売り切れ物資、避難先…台風10号の教訓を家庭、職場、地域で生かそう

西日本新聞 くらし面

新局面 災害の時代―後悔しない備え(23)

 本格的な台風シーズン早々、伊勢湾台風級と言われた10号の九州直撃予報に、肝を冷やされたと思います。少なからず犠牲者や被害が出てしまいました。

 とはいえ、九州に住む皆さんの台風に対する防災感度の高さには感心しました。福岡市内のスーパーでは9月1日の晩から2リットル入り天然水が売り切れ始め、3日夕は炭酸水しか残っていませんでした。カップ麺やパン、缶詰、養生テープ、発電機なども次々に売れ切れ。数日前から備えが進んだ様子がうかがえました。

 「先生お薦めの乾物を買い置きしていたので、慌てませんでした」と話す読者の方もいました。切り干し大根や一口サイズ以下の高野豆腐(みそ汁の具)などはスーパーなどの陳列台に残っていました。次回の備えに利用してください。

 土のうで玄関先をふさぐ。窓に養生テープを張る。植木同士をロープで固定する。公共交通機関が計画運休し、早くからホテル避難に動く人が多く、満室が続出したことにも感心しました。これは新型コロナウイルス対策に有効で、ホテルは停電時に自家発電に切り替わる所が多く、熱中症対策にもなりました。ただし、健常者の宿泊を前提とした設備のホテルでは、段差や階段が車いす客の対応を難しくさせていました。

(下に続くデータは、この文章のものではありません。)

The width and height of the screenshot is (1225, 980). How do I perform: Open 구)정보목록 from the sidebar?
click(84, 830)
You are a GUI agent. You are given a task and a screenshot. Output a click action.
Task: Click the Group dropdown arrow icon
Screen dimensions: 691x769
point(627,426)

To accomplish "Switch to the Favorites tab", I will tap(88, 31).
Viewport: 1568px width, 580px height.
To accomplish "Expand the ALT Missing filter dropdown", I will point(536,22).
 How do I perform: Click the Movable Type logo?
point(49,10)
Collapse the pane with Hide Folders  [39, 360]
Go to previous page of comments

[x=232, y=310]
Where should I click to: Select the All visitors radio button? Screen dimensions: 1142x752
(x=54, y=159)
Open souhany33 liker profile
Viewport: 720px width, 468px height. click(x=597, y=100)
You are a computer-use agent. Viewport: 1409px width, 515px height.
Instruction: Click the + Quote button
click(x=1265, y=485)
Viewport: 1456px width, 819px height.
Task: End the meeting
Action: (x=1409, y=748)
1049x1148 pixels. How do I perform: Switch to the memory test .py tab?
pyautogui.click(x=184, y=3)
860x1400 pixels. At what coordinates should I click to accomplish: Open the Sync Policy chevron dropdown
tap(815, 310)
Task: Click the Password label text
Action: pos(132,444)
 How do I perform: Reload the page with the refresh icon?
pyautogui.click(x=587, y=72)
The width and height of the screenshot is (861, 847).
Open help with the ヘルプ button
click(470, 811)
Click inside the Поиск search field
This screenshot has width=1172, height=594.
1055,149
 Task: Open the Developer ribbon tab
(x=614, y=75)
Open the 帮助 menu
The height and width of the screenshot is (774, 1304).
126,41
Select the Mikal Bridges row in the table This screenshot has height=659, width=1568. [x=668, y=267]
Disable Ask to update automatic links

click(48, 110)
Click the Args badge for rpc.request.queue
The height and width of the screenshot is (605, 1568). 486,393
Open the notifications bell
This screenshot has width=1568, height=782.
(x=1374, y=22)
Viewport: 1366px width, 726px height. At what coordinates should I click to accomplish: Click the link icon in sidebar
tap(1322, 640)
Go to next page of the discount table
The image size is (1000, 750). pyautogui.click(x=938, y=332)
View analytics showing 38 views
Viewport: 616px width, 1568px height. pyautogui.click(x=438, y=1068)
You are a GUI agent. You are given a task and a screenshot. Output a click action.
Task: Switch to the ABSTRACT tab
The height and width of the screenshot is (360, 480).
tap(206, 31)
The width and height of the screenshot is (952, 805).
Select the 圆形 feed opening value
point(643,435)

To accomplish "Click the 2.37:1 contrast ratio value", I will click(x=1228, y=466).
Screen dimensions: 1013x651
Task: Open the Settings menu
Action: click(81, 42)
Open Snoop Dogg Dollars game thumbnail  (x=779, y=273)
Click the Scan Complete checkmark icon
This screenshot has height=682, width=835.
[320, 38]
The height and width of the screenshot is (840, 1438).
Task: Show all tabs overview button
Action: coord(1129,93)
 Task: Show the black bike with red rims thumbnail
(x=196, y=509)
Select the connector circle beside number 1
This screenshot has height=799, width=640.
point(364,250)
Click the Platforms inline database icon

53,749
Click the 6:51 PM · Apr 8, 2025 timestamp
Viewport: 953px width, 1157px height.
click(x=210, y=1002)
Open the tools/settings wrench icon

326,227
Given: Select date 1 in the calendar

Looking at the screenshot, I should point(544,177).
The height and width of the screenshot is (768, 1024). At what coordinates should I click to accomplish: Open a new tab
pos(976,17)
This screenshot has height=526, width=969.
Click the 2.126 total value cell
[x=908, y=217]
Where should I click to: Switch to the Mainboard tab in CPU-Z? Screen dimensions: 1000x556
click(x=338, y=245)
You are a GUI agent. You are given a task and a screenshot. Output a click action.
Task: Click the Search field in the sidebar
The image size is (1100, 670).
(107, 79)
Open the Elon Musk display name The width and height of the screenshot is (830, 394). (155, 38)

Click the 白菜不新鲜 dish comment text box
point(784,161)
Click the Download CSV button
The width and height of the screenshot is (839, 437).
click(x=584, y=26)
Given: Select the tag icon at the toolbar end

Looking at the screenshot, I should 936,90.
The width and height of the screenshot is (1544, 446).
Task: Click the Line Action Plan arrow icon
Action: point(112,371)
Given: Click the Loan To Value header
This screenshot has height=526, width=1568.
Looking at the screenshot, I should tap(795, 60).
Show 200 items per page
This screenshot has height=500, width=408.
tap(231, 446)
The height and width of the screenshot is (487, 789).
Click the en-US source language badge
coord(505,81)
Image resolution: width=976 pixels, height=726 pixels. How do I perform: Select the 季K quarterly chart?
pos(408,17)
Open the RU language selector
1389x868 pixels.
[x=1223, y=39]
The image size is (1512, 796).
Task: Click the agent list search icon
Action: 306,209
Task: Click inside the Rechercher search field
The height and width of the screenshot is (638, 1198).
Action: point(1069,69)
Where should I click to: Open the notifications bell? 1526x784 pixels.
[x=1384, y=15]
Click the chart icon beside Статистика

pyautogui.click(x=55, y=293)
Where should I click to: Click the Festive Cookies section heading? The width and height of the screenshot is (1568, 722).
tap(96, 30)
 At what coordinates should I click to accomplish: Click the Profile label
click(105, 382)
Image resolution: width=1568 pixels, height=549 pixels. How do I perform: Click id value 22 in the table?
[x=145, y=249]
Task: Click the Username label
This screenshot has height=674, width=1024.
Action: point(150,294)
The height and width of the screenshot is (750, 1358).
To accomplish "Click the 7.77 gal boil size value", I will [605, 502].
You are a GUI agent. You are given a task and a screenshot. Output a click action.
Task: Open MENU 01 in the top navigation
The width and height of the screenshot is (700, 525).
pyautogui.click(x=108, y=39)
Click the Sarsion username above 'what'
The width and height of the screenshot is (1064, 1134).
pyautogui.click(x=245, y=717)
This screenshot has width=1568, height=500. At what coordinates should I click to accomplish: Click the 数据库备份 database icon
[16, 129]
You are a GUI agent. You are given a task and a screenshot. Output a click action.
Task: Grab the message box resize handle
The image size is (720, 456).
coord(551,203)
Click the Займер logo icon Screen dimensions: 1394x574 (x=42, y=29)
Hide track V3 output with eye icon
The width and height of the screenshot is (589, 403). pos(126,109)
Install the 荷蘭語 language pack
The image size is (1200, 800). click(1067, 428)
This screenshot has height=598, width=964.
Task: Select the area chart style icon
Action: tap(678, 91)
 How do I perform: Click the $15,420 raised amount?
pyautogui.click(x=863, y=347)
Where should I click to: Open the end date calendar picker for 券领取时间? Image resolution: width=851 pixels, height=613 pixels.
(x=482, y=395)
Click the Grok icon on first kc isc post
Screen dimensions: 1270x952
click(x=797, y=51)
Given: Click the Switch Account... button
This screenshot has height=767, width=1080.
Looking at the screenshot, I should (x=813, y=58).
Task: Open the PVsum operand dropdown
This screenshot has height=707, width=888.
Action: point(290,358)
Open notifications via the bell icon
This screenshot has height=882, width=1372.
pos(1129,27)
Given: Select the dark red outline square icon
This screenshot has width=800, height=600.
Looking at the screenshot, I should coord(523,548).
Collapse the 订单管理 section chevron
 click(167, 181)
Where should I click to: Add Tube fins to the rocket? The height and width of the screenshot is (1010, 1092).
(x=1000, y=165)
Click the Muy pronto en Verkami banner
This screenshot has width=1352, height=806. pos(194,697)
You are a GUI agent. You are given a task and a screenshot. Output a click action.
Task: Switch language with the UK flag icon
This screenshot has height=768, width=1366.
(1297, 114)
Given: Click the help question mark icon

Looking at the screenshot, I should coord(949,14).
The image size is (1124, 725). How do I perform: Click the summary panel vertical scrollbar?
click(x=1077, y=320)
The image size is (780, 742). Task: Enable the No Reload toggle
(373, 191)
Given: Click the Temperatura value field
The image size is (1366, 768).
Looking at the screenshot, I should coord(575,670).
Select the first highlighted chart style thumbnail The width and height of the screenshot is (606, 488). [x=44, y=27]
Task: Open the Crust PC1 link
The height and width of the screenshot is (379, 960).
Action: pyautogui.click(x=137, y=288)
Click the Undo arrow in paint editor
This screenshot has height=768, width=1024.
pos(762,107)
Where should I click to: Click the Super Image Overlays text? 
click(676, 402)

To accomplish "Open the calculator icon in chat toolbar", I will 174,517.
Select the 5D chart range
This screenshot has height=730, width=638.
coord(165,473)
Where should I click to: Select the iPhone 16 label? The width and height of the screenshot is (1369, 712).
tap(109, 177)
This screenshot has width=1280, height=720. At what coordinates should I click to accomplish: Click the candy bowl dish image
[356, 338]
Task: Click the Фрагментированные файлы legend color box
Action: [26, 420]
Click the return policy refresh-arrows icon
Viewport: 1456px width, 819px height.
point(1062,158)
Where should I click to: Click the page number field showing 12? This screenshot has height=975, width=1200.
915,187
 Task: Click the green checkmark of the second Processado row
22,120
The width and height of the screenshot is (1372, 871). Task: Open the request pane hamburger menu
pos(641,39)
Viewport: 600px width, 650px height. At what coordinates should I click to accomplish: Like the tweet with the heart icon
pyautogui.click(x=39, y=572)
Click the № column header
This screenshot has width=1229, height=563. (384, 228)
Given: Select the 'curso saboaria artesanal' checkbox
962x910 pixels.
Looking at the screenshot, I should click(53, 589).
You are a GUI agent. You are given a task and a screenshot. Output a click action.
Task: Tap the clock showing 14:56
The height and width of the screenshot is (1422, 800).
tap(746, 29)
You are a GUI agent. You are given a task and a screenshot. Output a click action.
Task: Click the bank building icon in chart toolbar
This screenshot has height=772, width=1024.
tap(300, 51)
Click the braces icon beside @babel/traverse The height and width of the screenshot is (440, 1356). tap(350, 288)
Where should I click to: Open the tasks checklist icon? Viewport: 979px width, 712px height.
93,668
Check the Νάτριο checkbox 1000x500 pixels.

 私のご近所は、台風が通過した7日のお昼すぎでも簡単に雨戸を開けませんでした。階下に住む日本語が上手な外国人のお宅では午後4時すぎ、市の暴風警報解除を告げる緊急速報メールの着信と同時に雨戸を開ける音がしました。

 最近は「誰も取り残されない防災」というスローガンが唱えられますが、宮崎県では、ベトナム人の技能実習生を含む4人が土砂災害に巻き込まれました。

 外国人、特に労働者は言葉の問題も含め支援態勢の不十分さから地域の災害弱者になりやすく、日本の災害時の対処法を的確に伝える必要性が改めて浮き彫りになりました。

 また、新型コロナ対策もあり自治体の避難所の数不足をどう補うのか喫緊の課題です。広域災害時の避難所不足は東日本大震災で経験済みですが、解決策はいまだ見つかっていません。

 「Go To トラベル」キャンペーンで関西旅行する予定が台風接近と重なり、格好の避難策となった方もいたようです。予想される暴風域から「早めに出る」は、大事な選択肢です。直行航空便があって地域特性を補い合える遠隔のまちと、ぜひ自治体間の相互応援協定を結ぶよう推奨します。南海トラフ地震の際も、沿岸部と内陸部とは違うタイミングで支え合えることでしょう。

 個人で、家族で、職場で、地域で、自治体でできること。報道やSNSも、それぞれ課題を振り返り、次の災害への備えに生かせる知恵を積み重ねられたら、と思った台風10号でした。(九大准教授)

 ◆備えのポイント 今回の台風対策で、売れ切れで手に入らなかった物資、次は追加したい物資、今度利用しようと思うホテルのリストなどについて、ご家族で話し合い、備えに生かしましょう。

 ◆すぎもと・めぐみ 京都府生まれ。京都大大学院修了。東京大地震研究所特任研究員などを経て、2014年度から九州大助教、20年度から准教授(男女共同参画推進室)。専門は防災教育、災害リスクマネジメント。在インドネシア日本国大使館経済班員として2004年スマトラ沖津波の復興と防災に携わる。「九州大学平成29年7月九州北部豪雨災害調査・復旧・復興支援団」メンバーとして福岡県防災賞(知事賞)受賞。編著に「九州の防災 熊本地震からあなたの身の守り方を学ぶ」。